SE 26th and Powell, seen looking southbound on 26th.
  • Google
  • SE 26th and Powell, seen looking southbound on 26th.

Street safety is often debated in this town, but it's relatively rare for an incident to shock Portland's consciousness like yesterday's mayhem in Southeast.

An avid cyclist and bike racer named Alistair Corkett—just 22—was biking south on SE 26th when an oncoming pickup driver didn't bother to yield as he turned left onto Powell. The vehicle plowed into Corkett, cutting off his leg in the process. He's expected to survive the injuries.

There's no word yet on charges against the driver, a 42-year-old named Barry Allen, but cops say he wasn't drunk or high when he failed to stop (he does, however, have a couple convictions for careless driving in his past, the most recent from 2013). Instead, criticisms from the active transportation community have turned to an old foe: SE Powell—a state-owned highway that's also a city street. And a magnet for injury and death.

Mayor Charlie Hales has called repeatedly for control of Powell—technically a stretch of US Route 26—to switch from the Oregon Department of Transportation's hands to the city's. When a woman was hit and killed while trying to cross Powell in late 2013, he told the Oregonian: "We killed a 70-year-old woman on that main street this weekend with a car because it’s a terrible place to walk. ODOT owns that street. ODOT has not, as you’ve documented, put that street in any kind of condition to support the neighborhoods that are around it.”

Now, in light of Corkett's awful ordeal yesterday, activists want to force decision makers to act. Transportation activist Dan Kaufman is calling for a "super-legal slow-down" at and around SE Powell and 26th for tonight's rush hour. He's envisioning dozens of people—whether in cars or on bikes, skateboards, or foot—taking their sweet time while traversing crosswalks and driving through the intersection starting at 4 pm.

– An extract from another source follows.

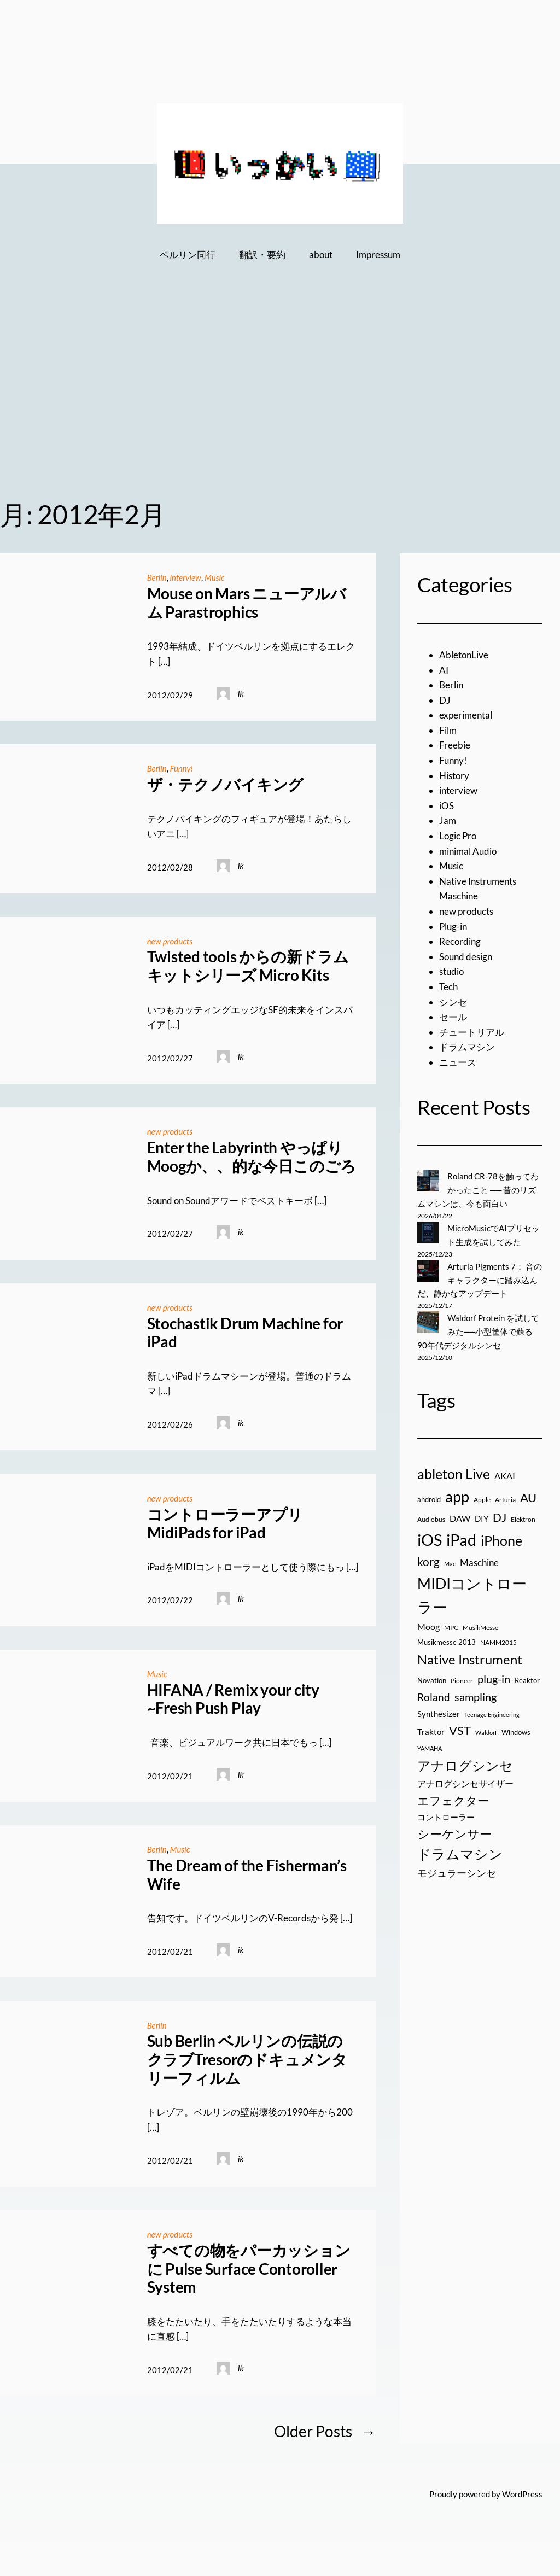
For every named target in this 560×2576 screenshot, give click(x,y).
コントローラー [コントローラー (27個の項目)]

"It shouldn't be too hard to slow it to a crawl," says Kaufman, who was visiting nearby Cleveland High School when the Mercury reached him. "We'll just clog the heck out of it. We may do it every day until we get some changes."

What changes? Some of the same kinds of things Hales is talking about. Kaufman wants fixes that calm Powell's surging traffic and make it safer and easier to cross. In discussing his planned protest with Cleveland High administrators, he says they complained that the intersection is a magnet for accidents, and that students have been hospitalized lately.

"The highway has to take secondary precedence," he says. "We want this treated like any other city street."

It's true that Corkett wasn't hit by a car that was speeding down Powell. From the police description, it appears he was hit because Allen wasn't paying attention. But Kaufman insists Powell's high speeds played a part, because the driver might have been accelerating out of the turn to reach the boulevard's higher speeds.

"This isn’t a bicycle issue," Kaufman says. "It’s a human being issue. Human beings are inside of cars and they’re being injured and killed everyday."

Fatal accidents involving cyclists are far less common in Portland than crashes where drivers or pedestrians are killed. Since late 2012, there's been just one crash in city limits where a cyclist was killed. Dozens of pedestrians and drivers were killed in that time.

Screen_Shot_2015-05-11_at_11.21.52_AM.png

Injuries, of course, are far more common. Between 2004-2013 there were 73 traffic injuries attributed to the intersection of Powell and 26th, according to the Portland Bureau of Transportation. Of those, 60 were injuries to motorists, 8 were to cyclists. (Bikeportland.com notes injuries are rampant along that entire stretch of Powell, designated by PBOT as a high-crash corridor.)

Beyond angering a bunch of motorists, it remains to be seen whether the planned action(s) will have any result. While talking to the Mercury, Kaufman got a call from a staffer in Hales' office. The mayor can't make it this afternoon.